Citizens and residents of the United States alike pride themselves on their country’s freedoms. The first and foremost of these freedoms is our first amendment right to speak and publish whatever we believe or wish to express without fear of punishment. Over the last 230 years this right, or luxury even, has served as a system which keeps politicians and their political parties in check through challenging any arbitrary opinions when they seem to get a bit too loud. Other countries, such as North Korea and Iran, do not have this luxury. In these nations individuals who speak against the government in any way, shape or form are arrested; some are even killed.
One of the many individuals who have been incarcerated in the name of justice is Atena Farghadani, 28-year-old Iranian artist and activist. Farghadani, a graduate of University of Alzahra (degree in fine arts), was arrested in August of 2014 for releasing a political cartoon which criticized the Iranian parliament in their decision to restrict measures of contraception by portraying them as monkeys and goats (Amnesty International 2015). The government found the publicity of her political cartoon via her Facebook account to be an unacceptable form of propaganda which insulted not only Iran’s parliament but also its Supreme Leader, Ali Khamenei.
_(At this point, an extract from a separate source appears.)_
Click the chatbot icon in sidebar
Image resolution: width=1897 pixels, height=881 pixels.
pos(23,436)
As a result, she was sentenced to three months in Evin Prison which is located in the northwestern section of Tehran and was released in November of 2015. In attempt to raise awareness about the abusive treatment she received in the prison after her letters of protest to the Supreme Leader, the President, and the Head of the Prison Service of Iran were left unanswered, Farghadani posted a video online on December 29, 2014 in which she explained the ruthless and torturous treatment that was inflicted upon her during her time at Evin (Farghadani 2014). Several days after the video went online Farghadani was arrested by the Iranian government and in June of 2015, she was sentenced to twelve years and nine months of imprisonment in an undisclosed location- five years and two months longer than the maximum imprisonment time period allowed for an offense of that nature (Cavna 2015). She is currently serving that prison sentence.
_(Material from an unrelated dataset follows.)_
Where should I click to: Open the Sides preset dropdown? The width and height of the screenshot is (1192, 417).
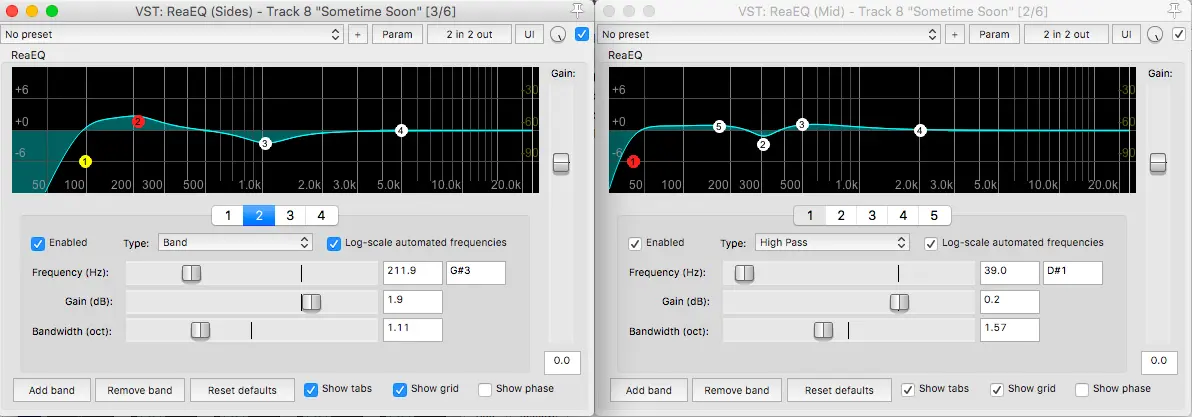(173, 34)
The 2014 publication of the political cartoon was not Farghadani’s first time peacefully protesting against the social and political injustices occurring in her country. In 2009, Farghadani’s artwork protested the deaths of the families that were killed during the post-presidential election demonstrations in Tehran which likely garnered the attention of anti-reformist government officials and made her more susceptible to condemnation (Amnesty International 2015).
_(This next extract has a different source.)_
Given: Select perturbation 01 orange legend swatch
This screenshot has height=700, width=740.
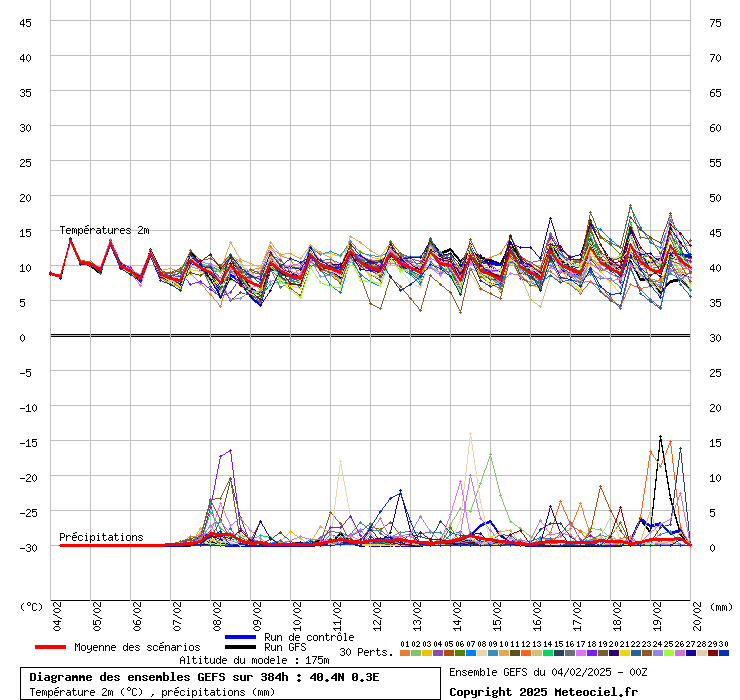Looking at the screenshot, I should 404,653.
Individuals like Farghadani exist all over Iran and all over the world and they are constantly sacrificing their own good for the betterment of society. They believe that one person’s tireless fighting for justice can, in fact, make a difference and that regardless of the size or impact of that difference it is always significant. It is of acute importance that we, as college students, remember this as we learn and grow to become people that will directly impact future societies.